**THE TASK**
Locate, in the data below, the line that contains "Where should I" and the line that contains "You are a computer-use agent."; reproduce exactly those two lines and every line between them, nothing more.

**RAW DATA**
- Opening Delimiter -

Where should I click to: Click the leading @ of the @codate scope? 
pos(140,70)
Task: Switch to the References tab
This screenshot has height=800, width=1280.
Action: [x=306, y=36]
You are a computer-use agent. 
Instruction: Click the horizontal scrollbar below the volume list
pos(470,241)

- Closing Delimiter -
- Opening Delimiter -

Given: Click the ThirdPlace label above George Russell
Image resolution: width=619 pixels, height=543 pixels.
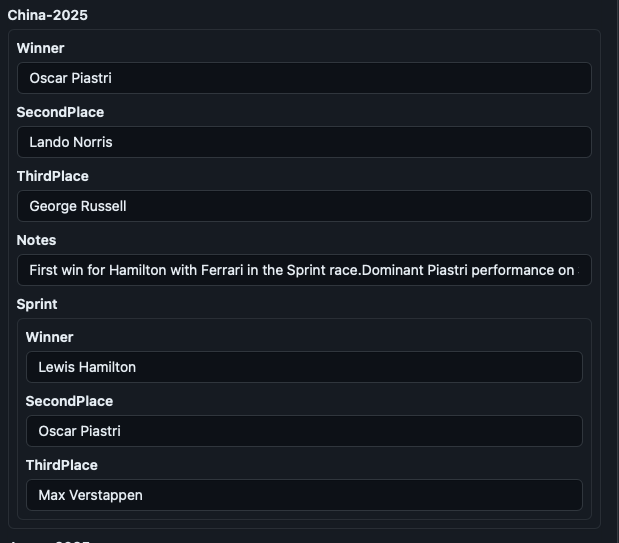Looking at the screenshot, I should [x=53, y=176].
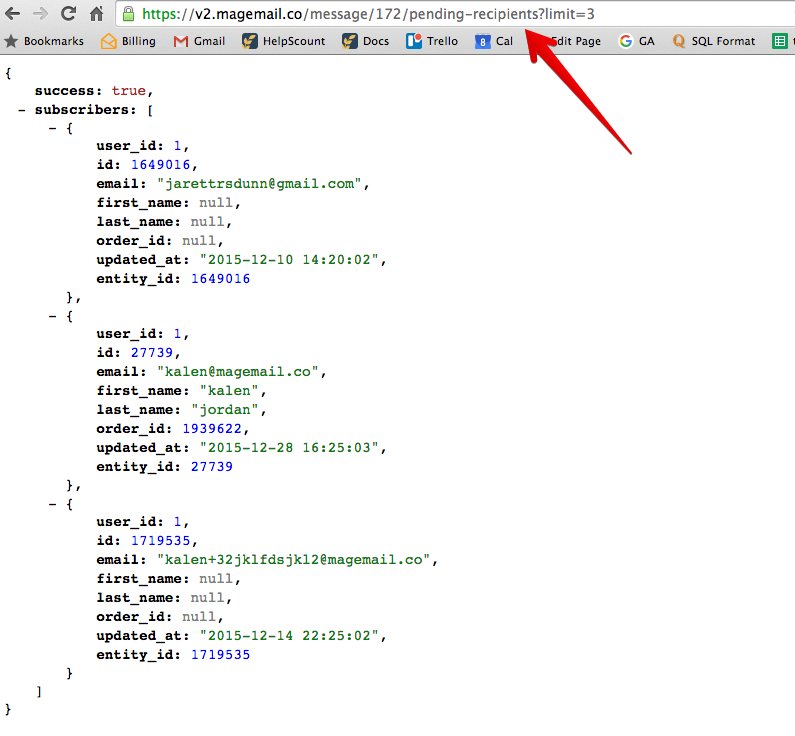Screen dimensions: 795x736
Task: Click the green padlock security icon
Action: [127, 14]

- Closing Delimiter -
- Opening Delimiter -

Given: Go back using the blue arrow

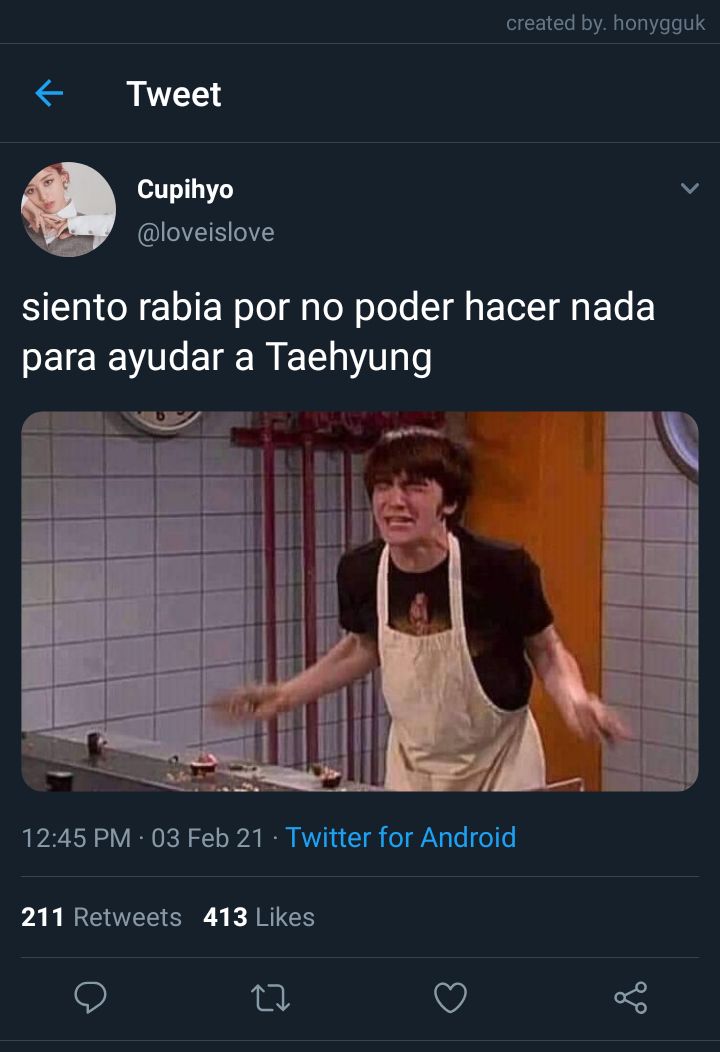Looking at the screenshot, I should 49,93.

- Closing Delimiter -

**RESULT BELOW**
Where should I click to: Click the leading @ of the @codate scope? 
pos(140,70)
Task: Switch to the References tab
This screenshot has height=800, width=1280.
Action: [x=306, y=36]
You are a computer-use agent. 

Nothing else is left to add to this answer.